### Work to be completed
Lay out the lines of the rows below as a numbered list. Begin at the very first line, continue through the line with "at that location.", skip any blank lines, and leave the pictures out.

════════════════

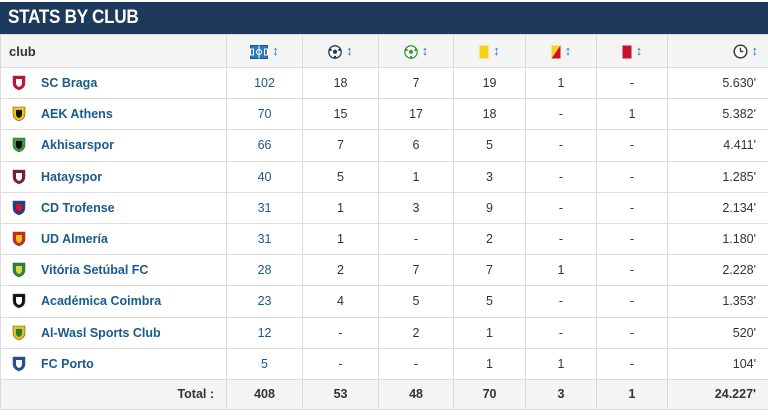 Image resolution: width=768 pixels, height=419 pixels. I want to click on club-link: Hatayspor, so click(72, 176).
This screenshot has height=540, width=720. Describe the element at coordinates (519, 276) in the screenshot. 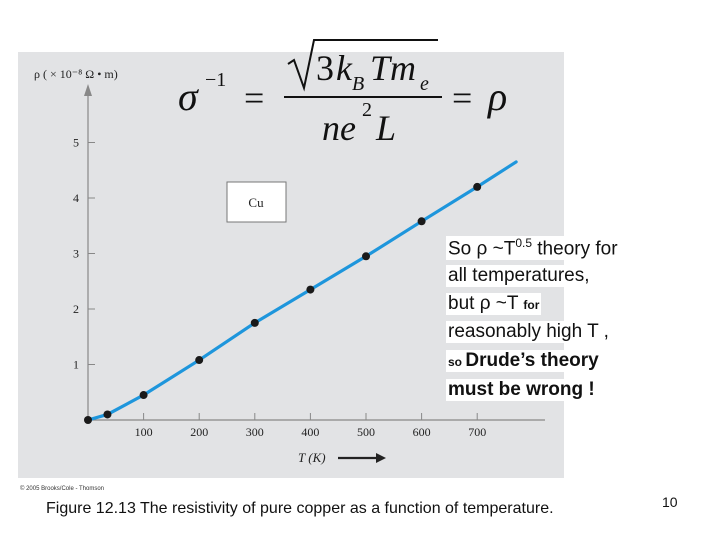

I see `note-line-2: all temperatures,` at that location.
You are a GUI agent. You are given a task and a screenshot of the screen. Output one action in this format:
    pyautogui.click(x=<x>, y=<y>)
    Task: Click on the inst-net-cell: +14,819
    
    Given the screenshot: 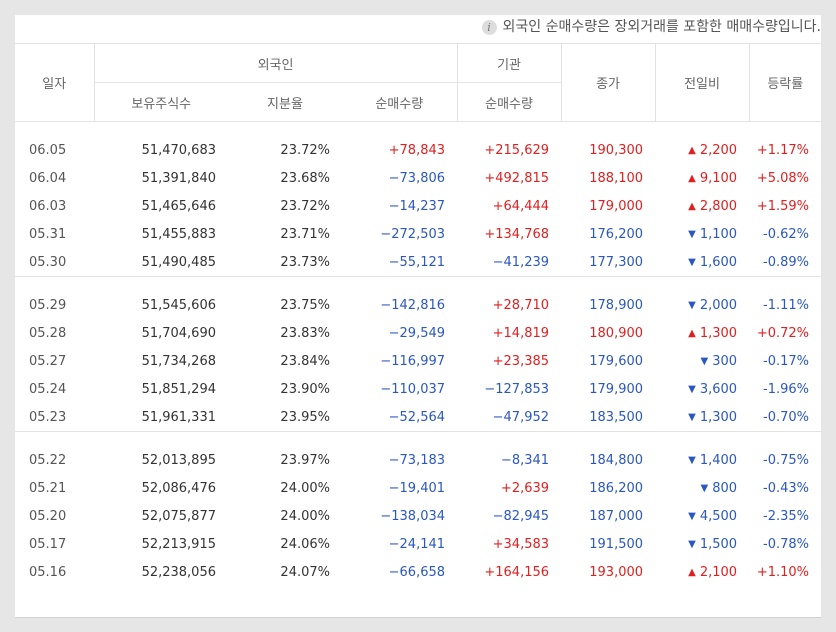 What is the action you would take?
    pyautogui.click(x=521, y=333)
    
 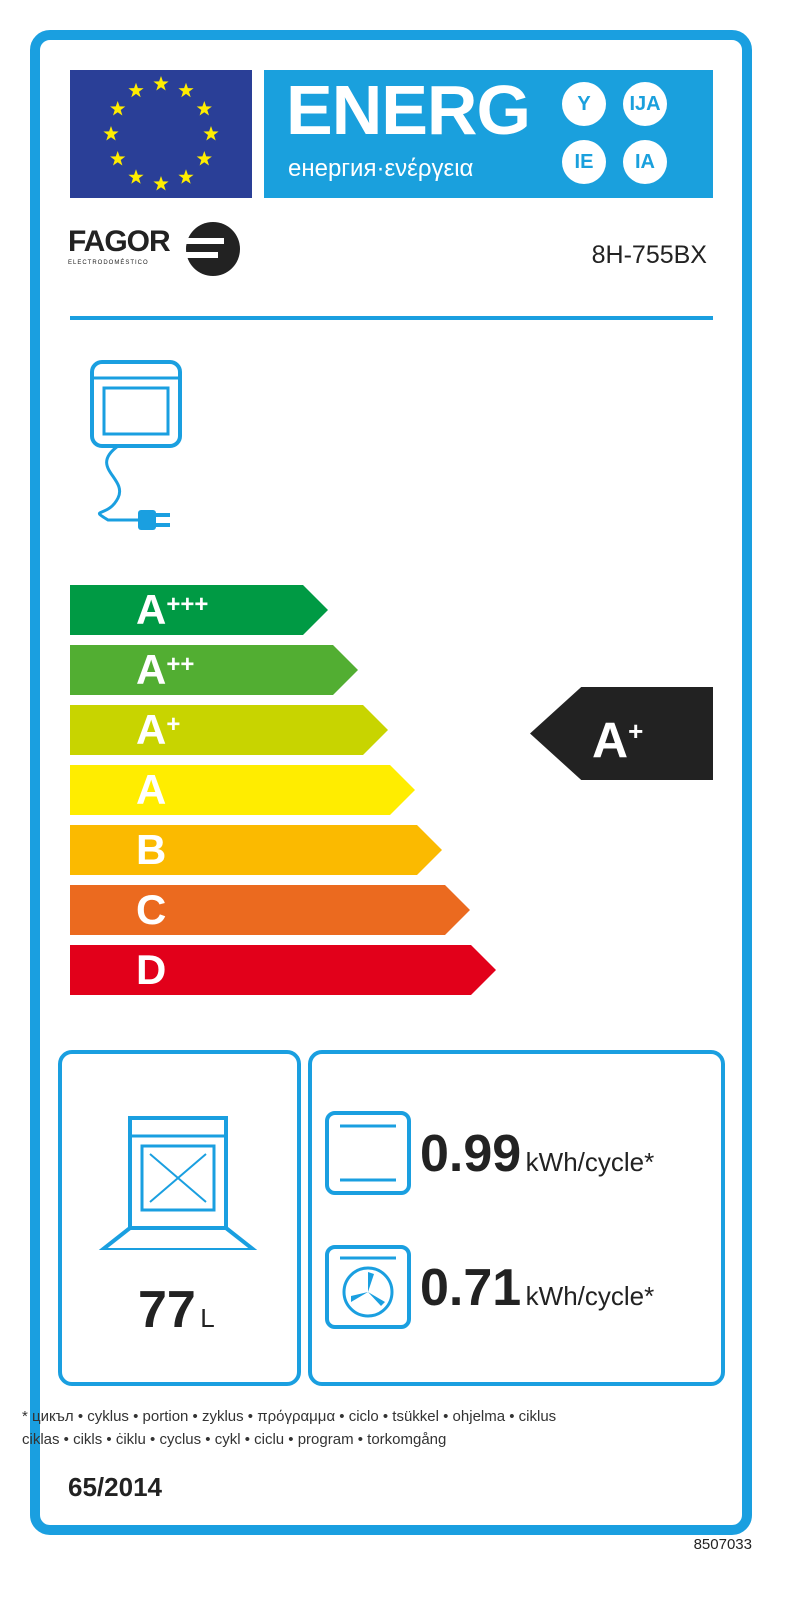 I want to click on consumption-box: 0.99 kWh/cycle* 0.71 kWh/cycle*, so click(x=516, y=1218).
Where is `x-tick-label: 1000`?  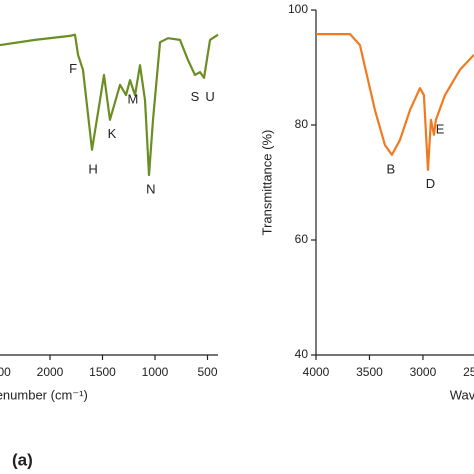 x-tick-label: 1000 is located at coordinates (156, 372).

════════════════

### Reply
1.  Image resolution: width=768 pixels, height=419 pixels. I want to click on club-link: Hatayspor, so click(72, 176).
2. This screenshot has height=540, width=720. Describe the element at coordinates (519, 276) in the screenshot. 
3. I see `note-line-2: all temperatures,` at that location.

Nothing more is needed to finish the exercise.